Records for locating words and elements
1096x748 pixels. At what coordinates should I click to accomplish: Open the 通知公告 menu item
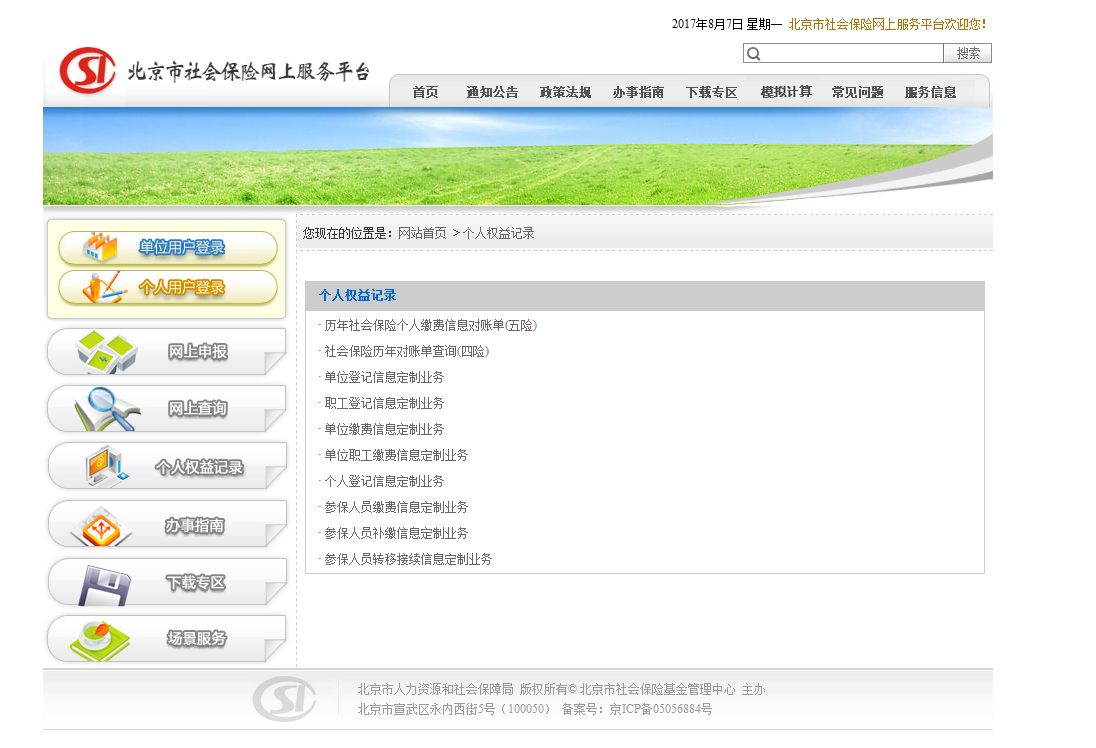pos(492,92)
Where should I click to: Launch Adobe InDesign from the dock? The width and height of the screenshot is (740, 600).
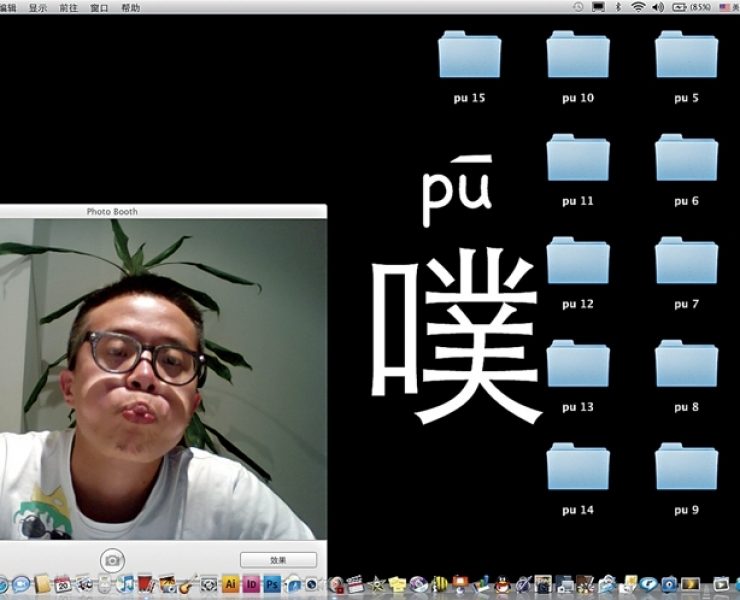(251, 584)
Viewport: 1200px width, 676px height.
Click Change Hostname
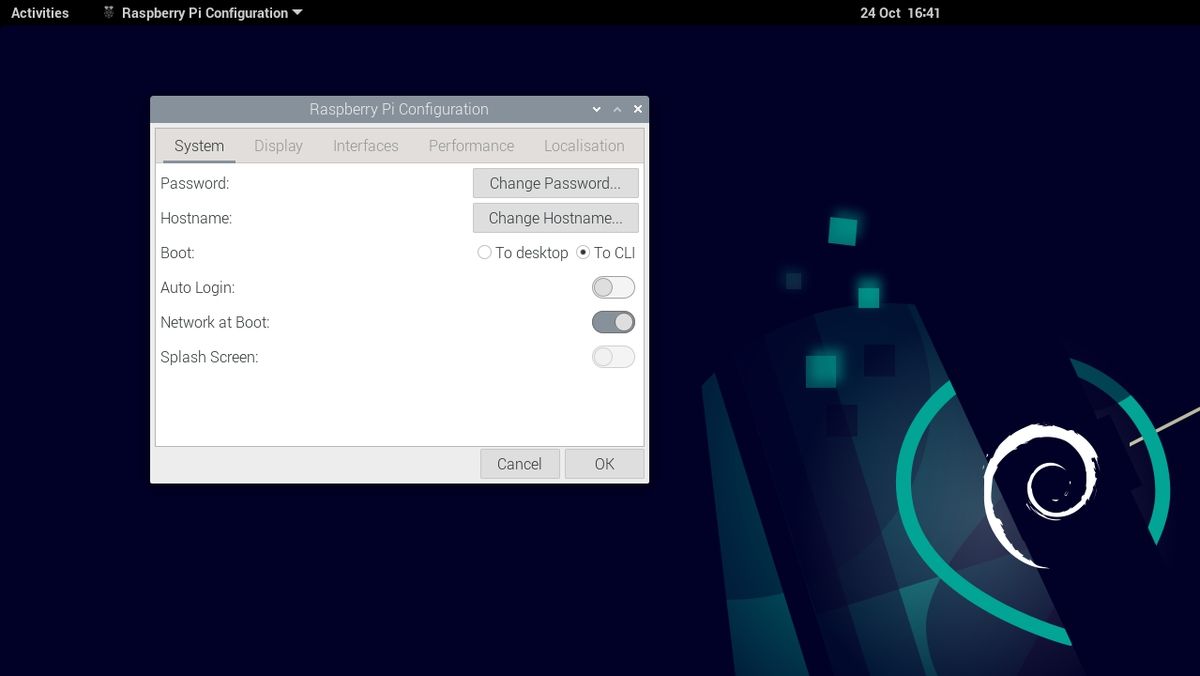[555, 218]
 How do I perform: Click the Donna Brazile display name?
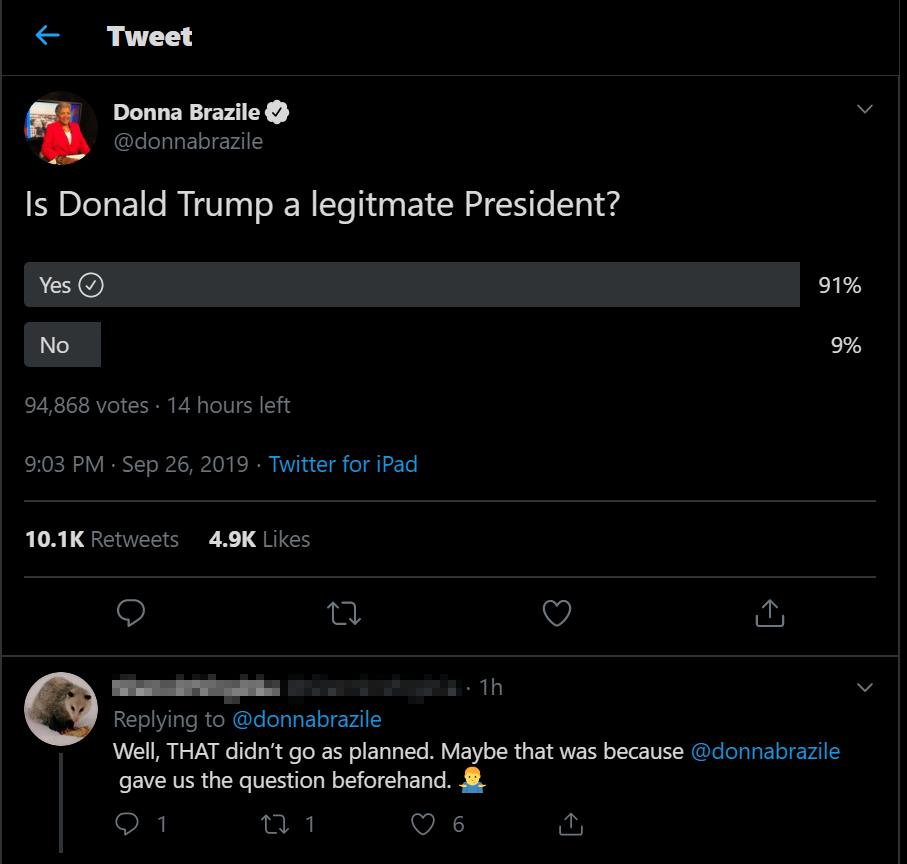tap(186, 112)
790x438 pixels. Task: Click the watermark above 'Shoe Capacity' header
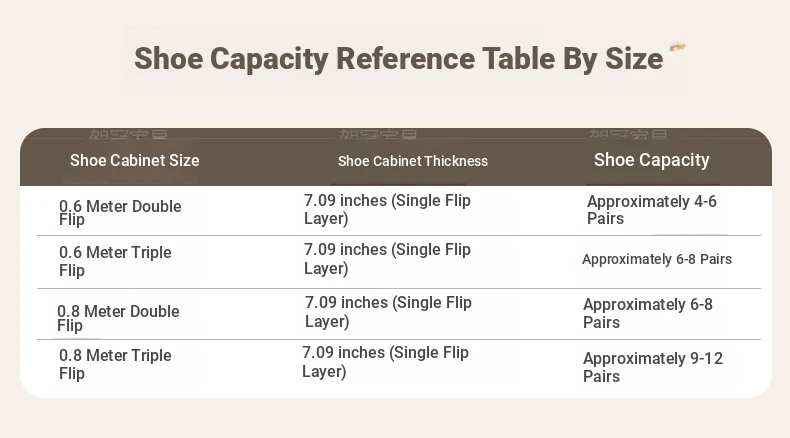pos(628,134)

## Your instructions
Print every line of the records above word for word, omitting the pictures.

## Exercise result
1096x748 pixels. At what coordinates should I click to accomplish: Open the 通知公告 menu item
pos(492,92)
Where should I click to: Launch Adobe InDesign from the dock? The width and height of the screenshot is (740, 600).
(251, 584)
Viewport: 1200px width, 676px height.
Click Change Hostname
[555, 218]
 How do I perform: Click the Donna Brazile display name?
tap(186, 112)
790x438 pixels. Task: Click the watermark above 'Shoe Capacity' header
pos(628,134)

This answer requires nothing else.